Fine settimana di fibrillazione per la firma dell’intesa tra Italia e Cina sulla “Via della Seta”. Rimbalzo di opinioni tra entusiasti e scettici. Quel che è certo è che si ridisegna uno scenario economico globale dove i canali di transazione delle relazioni tra Stati si sviluppa e si arricchisce di nuove sinergie. L’Irpinia guarda e osserva con attenzione all’accordo con la volontà di capire cosa e come cambia l’economia locale. Dall’agroalimentare all’industria meccanica. Riportiamo l’analisi di Valentina Giacobbe, sinologa di Flumeri.
Visto dalla provincia di Avellino, l’accordo commerciale tra Italia e Cina che riflessi può avere per le imprese che operano in Irpinia? in che misura e cosa cambia?

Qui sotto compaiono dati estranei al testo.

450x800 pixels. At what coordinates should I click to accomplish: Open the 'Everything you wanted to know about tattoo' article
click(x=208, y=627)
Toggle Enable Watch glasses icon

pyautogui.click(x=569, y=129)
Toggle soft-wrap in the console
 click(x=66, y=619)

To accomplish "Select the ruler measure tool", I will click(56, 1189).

«Come come nel resto d’Italia ci sono imprese locali che commerciano con la Cina. Al punto in cui siamo, cioè alla cornice di una intesa che va riempita di contenuti, da noi come nel resto del Paese si attende di vedere quali evoluzioni avranno questi accordi. Comunque, tutto è da guardare con ottimismo ed entusiasmo perché ritengo sia importantissimo essere i primi firmatari dell’accordo, significa porci in una situazione privilegiata per gli sviluppi futuri».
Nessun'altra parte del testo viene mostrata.